Last year was my fourth year teaching in the public school system, and I can truly say that I loved it more with each year I taught. I felt more confident with the material, classroom management, and had developed some immensely rewarding relationships with students, colleagues, and parents. Will there be anything that I miss about teaching? Of course. But, before I list those, I must say that I believe God wants me to be a teacher. Because of this, I can always look deep within myself, find some optimism, and push on. Without a core sense of purpose and God’s calling, I wouldn’t have an eternal mindset, consequently causing me to live in the temporary and superficial–which, I believe, would be unsustainable.
OK, so here’s what I will not miss:
- The papers: Hands down, I will not miss grading around 200 papers every week. At all. Perhaps I can find a job with just 50 students next time?

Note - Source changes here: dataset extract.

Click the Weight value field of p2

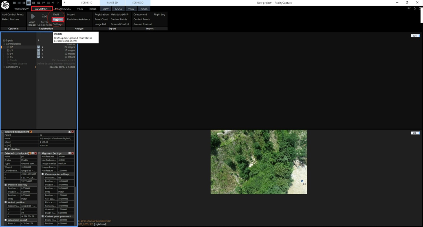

- The government involvement: The popular quote, “The only thing necessary for the triumph of evil is that good men do nothing,” reminds me that government involvement, no matter how frustrating and wavering it is, is still not reason to step out of the teaching profession. However, I will certainly not miss Uncle Sam’s presence in my life. One year, the Republicans take control, so we prepare for RISE evaluations. And it takes at least 50% of my prep time. The next year, we have to prepare for Common Core. But, wait, the Republicans decided to say “no” to that, too. So, we revert everything back to state standards. In the meantime, everyone is hyped up about health benefits because Obamacare is now dictating everyday minutiae for school employees; such as the number of bus drivers, coaching staff, and part-time non-certified staff. Whatever happened to keeping the kids first?
- Not being a stronghold for my hard-working husband: With Josh’s crazy schedule, it is really nice for one of us to be stable now. I think he also likes having regular meals and less pleas to give me “just one more hour” to finish planning and grading.
- Leaving my son at daycare: Although Caleb enjoyed the activity, he was sick a lot (7 ear infections!), and didn’t get the one-on-one time that I wanted to give him. Daycare is a great thing, but it really pulled at this momma’s heartstrings. And, I’m so thankful that I can now cuddle up with him in the mornings while we read books and he eats breakfast. No more 6 am rushing to daycare.